Les remèdes du docteur Irabu, de Hideo Okuda

par Oct 17, 2015L'encre & la plume, Le Serpent d'Hippocrate0 commentaires

Il y a parfois des rencontres qui sortent de l’ordinaire. Des personnalités atypiques, j’en croise assez souvent dans mon métier. Mais certaines sortent du lot.

C’est le cas de Jacques, un patient de presque 60 ans, qui, nonobstant son métier de chaudronnier, est un véritable geek : quand je l’ai connu, il jouait à World of Warcraft des nuits entières. Et puis il est passionné de culture japonaise, jusqu’à en dévorer des mangas dont je n’avais pas même entendu parler, ou à aller voir en concerts des idols, comme les Baby Metal. Lui qui ne parle pas un mot d’anglais est allé jusqu’en Allemagne pour assister à un concert où la moyenne d’âge devait avoisiner les 20 ans, et encore, sans doute parce qu’il faussait les statistiques…

Bref, il y a quelques semaines, Jacques arrive en consultation en me tendant un bouquin.

Tenez, lisez-le, je suis sûr qu’il va vous plaire, Docteur. Ça m’a fait penser à vous. Mais après, vous me le rendez, hein ?

La couverture m’a d’abord fait penser à un roman à l’eau de rose (sans jeu de mots), et le bandeau déclamant fièrement qu’il s’en était vendu plus d’un million d’exemplaires au Japon m’a un peu refroidi.

Mais en débutant la lecture deux jours plus tard, j’ai révisé mon jugement.

En cinq consultations qui sont autant de chapitres ou d’histoires courtes, nous faisons la connaissance du Docteur Ichirô Irabu, un psychiatre très original, dont les méthodes de soin sont si délirantes que l’on se demande s’il est génial ou complètement cinglé. Très égocentrique, un peu sadique, il fait revenir ses patients chaque jour pour pouvoir observer Mayumi, son infirmière exhibitionniste aux appâts plantureux, faire des injections diverses à ses patients. Et ses prescriptions sont d’autant plus étranges qu’elles n’ont souvent rien de médical. La natation à outrance pour un angoissé, ou même s’inscrire à un concours pour devenir actrice dans le cas d’une jeune femme paranoïaque, il y a de quoi douter.
Mais contre toute attente, tout cela fonctionne.

 Pour une première approche de la littérature japonaise contemporaine, Jacques m’a offert un raccourci saisissant sur le quotidien d’une société où le travail, les apparences et la sexualité tiennent une place singulière pour un Occidental.

L’auteur croque sans vergogne et même avec un plaisir évident l’obsession technologique des adolescents comme les frustrations diverses qui traversent ses contemporains. Avec une gouaille qui renverse les valeurs et fait se demander si Irabu, tout déjanté qu’il paraisse, n’est pas finalement plus normal que la société dans laquelle évoluent ses patients.

(CONSIGNE A) Modifiez le passage du texte de lecture qui commence par les mots « Il y a parfois » et se termine par « tendant un bouquin. » en y remplaçant « chaudronnier » par « menuisier ».
(CONSIGNE B)
Les affirmations suivantes sont-elles conformes au texte de lecture ? Répondez par oui ou non et citez les mots qui le montrent.
(i) Jacques parle couramment l'anglais.
(ii) Le livre s'est vendu à plus d'un million d'exemplaires au Japon.
(iii) Le livre est composé de cinq consultations.
(CONSIGNE C)
Répondez à ces questions d'après le texte de lecture.
(i) Dans quel pays Jacques est-il allé assister à un concert ?
(ii) Quel est le prénom du docteur Irabu ?
(iii) Comment s'appelle l'infirmière du docteur Irabu ?
Les données n'entrent pas en jeu dans cet exercice.

(DONNÉES)
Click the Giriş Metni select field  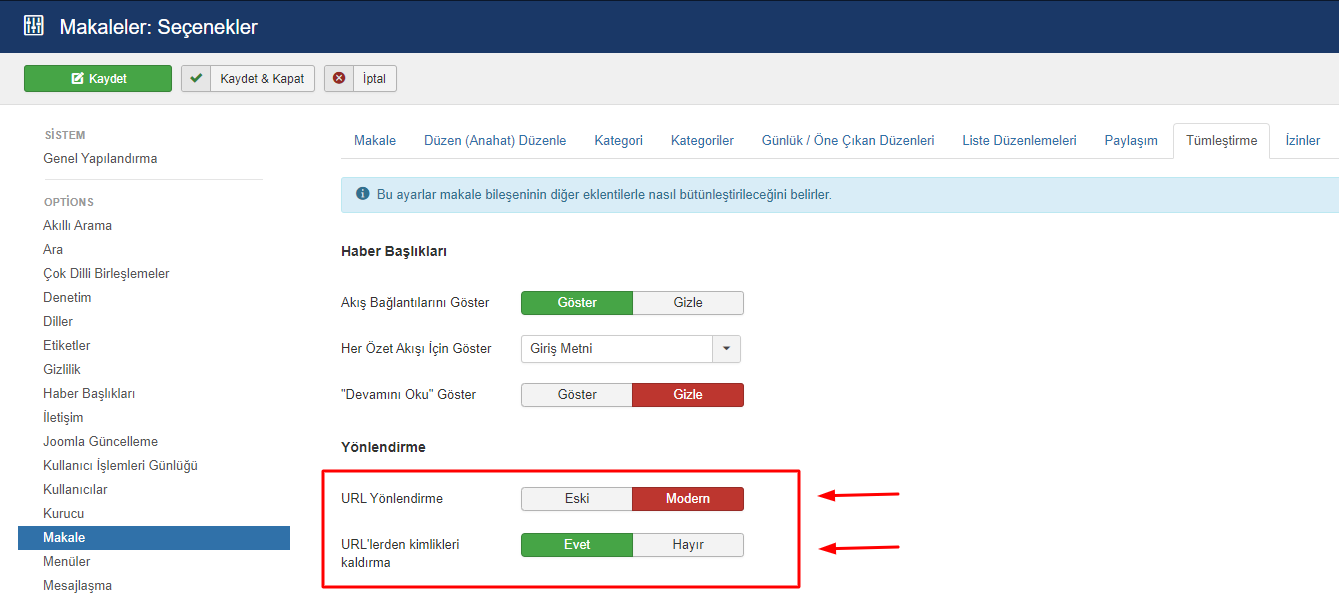click(x=616, y=349)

(RÉPONSE A)
Il y a parfois des rencontres qui sortent de l’ordinaire. Des personnalités atypiques, j’en croise assez souvent dans mon métier. Mais certaines sortent du lot.

C’est le cas de Jacques, un patient de presque 60 ans, qui, nonobstant son métier de menuisier, est un véritable geek : quand je l’ai connu, il jouait à World of Warcraft des nuits entières. Et puis il est passionné de culture japonaise, jusqu’à en dévorer des mangas dont je n’avais pas même entendu parler, ou à aller voir en concerts des idols, comme les Baby Metal. Lui qui ne parle pas un mot d’anglais est allé jusqu’en Allemagne pour assister à un concert où la moyenne d’âge devait avoisiner les 20 ans, et encore, sans doute parce qu’il faussait les statistiques…

Bref, il y a quelques semaines, Jacques arrive en consultation en me tendant un bouquin.

(RÉPONSE B)
(i) Non : « Lui qui ne parle pas un mot d’anglais ».
(ii) Oui : « il s’en était vendu plus d’un million d’exemplaires au Japon ».
(iii) Oui : « En cinq consultations qui sont autant de chapitres ou d’histoires courtes ».

(RÉPONSE C)
(i) En Allemagne.
(ii) Ichirô.
(iii) Mayumi.